## [Your goal]
Lay out the records below as a JSON list of strings, with one string per line and blank lines omitted.

## [Task material]
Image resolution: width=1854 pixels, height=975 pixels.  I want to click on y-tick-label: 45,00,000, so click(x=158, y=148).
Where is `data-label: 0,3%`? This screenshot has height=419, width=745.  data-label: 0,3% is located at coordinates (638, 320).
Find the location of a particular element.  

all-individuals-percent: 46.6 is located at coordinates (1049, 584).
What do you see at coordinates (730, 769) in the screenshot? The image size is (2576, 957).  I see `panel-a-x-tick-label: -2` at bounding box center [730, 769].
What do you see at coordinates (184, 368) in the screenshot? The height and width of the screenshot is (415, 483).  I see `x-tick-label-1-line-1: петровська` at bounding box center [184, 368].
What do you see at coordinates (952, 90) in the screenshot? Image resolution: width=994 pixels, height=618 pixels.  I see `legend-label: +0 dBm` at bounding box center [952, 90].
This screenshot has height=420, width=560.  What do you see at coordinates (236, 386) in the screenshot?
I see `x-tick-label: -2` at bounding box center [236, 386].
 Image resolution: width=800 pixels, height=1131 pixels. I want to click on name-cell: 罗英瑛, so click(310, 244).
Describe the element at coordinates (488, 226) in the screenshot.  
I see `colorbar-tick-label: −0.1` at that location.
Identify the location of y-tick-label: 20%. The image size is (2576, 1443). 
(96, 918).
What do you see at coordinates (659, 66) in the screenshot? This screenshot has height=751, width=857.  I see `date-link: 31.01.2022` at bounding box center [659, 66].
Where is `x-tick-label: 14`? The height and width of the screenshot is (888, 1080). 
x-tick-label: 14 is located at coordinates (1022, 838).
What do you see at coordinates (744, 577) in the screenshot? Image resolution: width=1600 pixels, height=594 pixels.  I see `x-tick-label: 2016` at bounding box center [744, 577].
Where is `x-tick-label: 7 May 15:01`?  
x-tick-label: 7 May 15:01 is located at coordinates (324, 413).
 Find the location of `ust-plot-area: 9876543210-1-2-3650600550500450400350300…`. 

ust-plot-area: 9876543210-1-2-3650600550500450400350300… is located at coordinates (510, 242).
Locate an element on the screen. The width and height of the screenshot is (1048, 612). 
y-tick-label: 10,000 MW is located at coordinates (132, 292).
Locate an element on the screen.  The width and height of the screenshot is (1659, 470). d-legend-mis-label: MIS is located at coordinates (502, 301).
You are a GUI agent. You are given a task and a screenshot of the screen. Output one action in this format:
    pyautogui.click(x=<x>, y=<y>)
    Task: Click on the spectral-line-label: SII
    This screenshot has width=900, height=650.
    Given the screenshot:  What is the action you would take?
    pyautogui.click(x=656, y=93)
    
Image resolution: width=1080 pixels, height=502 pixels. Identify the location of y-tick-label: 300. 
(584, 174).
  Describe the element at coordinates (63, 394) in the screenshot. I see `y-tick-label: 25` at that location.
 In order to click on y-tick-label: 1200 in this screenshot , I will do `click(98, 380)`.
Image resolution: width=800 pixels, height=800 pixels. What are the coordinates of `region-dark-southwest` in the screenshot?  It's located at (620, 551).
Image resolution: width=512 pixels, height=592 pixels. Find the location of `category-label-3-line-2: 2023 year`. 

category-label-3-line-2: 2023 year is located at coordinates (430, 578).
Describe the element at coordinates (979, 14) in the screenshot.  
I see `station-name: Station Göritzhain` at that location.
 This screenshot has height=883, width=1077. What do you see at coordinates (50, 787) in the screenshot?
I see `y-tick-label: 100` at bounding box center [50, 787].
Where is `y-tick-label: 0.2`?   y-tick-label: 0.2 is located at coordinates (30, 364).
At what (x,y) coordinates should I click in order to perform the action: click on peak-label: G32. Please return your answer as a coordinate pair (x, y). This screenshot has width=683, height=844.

## [Output]
[
  "Image resolution: width=1854 pixels, height=975 pixels.  I want to click on y-tick-label: 45,00,000, so click(x=158, y=148).",
  "Where is `data-label: 0,3%`? This screenshot has height=419, width=745.  data-label: 0,3% is located at coordinates (638, 320).",
  "Find the location of a particular element.  ",
  "all-individuals-percent: 46.6 is located at coordinates (1049, 584).",
  "What do you see at coordinates (730, 769) in the screenshot? The image size is (2576, 957).  I see `panel-a-x-tick-label: -2` at bounding box center [730, 769].",
  "What do you see at coordinates (184, 368) in the screenshot? The height and width of the screenshot is (415, 483).  I see `x-tick-label-1-line-1: петровська` at bounding box center [184, 368].",
  "What do you see at coordinates (952, 90) in the screenshot? Image resolution: width=994 pixels, height=618 pixels.  I see `legend-label: +0 dBm` at bounding box center [952, 90].",
  "This screenshot has height=420, width=560.  What do you see at coordinates (236, 386) in the screenshot?",
  "I see `x-tick-label: -2` at bounding box center [236, 386].",
  " Image resolution: width=800 pixels, height=1131 pixels. I want to click on name-cell: 罗英瑛, so click(310, 244).",
  "Describe the element at coordinates (488, 226) in the screenshot.  ",
  "I see `colorbar-tick-label: −0.1` at that location.",
  "Identify the location of y-tick-label: 20%. The image size is (2576, 1443). ",
  "(96, 918).",
  "What do you see at coordinates (659, 66) in the screenshot? This screenshot has height=751, width=857.  I see `date-link: 31.01.2022` at bounding box center [659, 66].",
  "Where is `x-tick-label: 14`? The height and width of the screenshot is (888, 1080). ",
  "x-tick-label: 14 is located at coordinates (1022, 838).",
  "What do you see at coordinates (744, 577) in the screenshot? Image resolution: width=1600 pixels, height=594 pixels.  I see `x-tick-label: 2016` at bounding box center [744, 577].",
  "Where is `x-tick-label: 7 May 15:01`?  ",
  "x-tick-label: 7 May 15:01 is located at coordinates (324, 413).",
  " Find the location of `ust-plot-area: 9876543210-1-2-3650600550500450400350300…`. ",
  "ust-plot-area: 9876543210-1-2-3650600550500450400350300… is located at coordinates (510, 242).",
  "Locate an element on the screen. The width and height of the screenshot is (1048, 612). ",
  "y-tick-label: 10,000 MW is located at coordinates (132, 292).",
  "Locate an element on the screen.  The width and height of the screenshot is (1659, 470). d-legend-mis-label: MIS is located at coordinates (502, 301).",
  "You are a GUI agent. You are given a task and a screenshot of the screen. Output one action in this format:",
  "    pyautogui.click(x=<x>, y=<y>)",
  "    Task: Click on the spectral-line-label: SII",
  "    This screenshot has width=900, height=650.",
  "    Given the screenshot:  What is the action you would take?",
  "    pyautogui.click(x=656, y=93)",
  "Image resolution: width=1080 pixels, height=502 pixels. Identify the location of y-tick-label: 300. ",
  "(584, 174).",
  "  Describe the element at coordinates (63, 394) in the screenshot. I see `y-tick-label: 25` at that location.",
  " In order to click on y-tick-label: 1200 in this screenshot , I will do `click(98, 380)`.",
  "Image resolution: width=800 pixels, height=800 pixels. What are the coordinates of `region-dark-southwest` in the screenshot?  It's located at (620, 551).",
  "Image resolution: width=512 pixels, height=592 pixels. Find the location of `category-label-3-line-2: 2023 year`. ",
  "category-label-3-line-2: 2023 year is located at coordinates (430, 578).",
  "Describe the element at coordinates (979, 14) in the screenshot.  ",
  "I see `station-name: Station Göritzhain` at that location.",
  " This screenshot has height=883, width=1077. What do you see at coordinates (50, 787) in the screenshot?",
  "I see `y-tick-label: 100` at bounding box center [50, 787].",
  "Where is `y-tick-label: 0.2`?   y-tick-label: 0.2 is located at coordinates (30, 364).",
  "At what (x,y) coordinates should I click in order to perform the action: click on peak-label: G32. Please return your answer as a coordinate pair (x, y). This screenshot has width=683, height=844."
]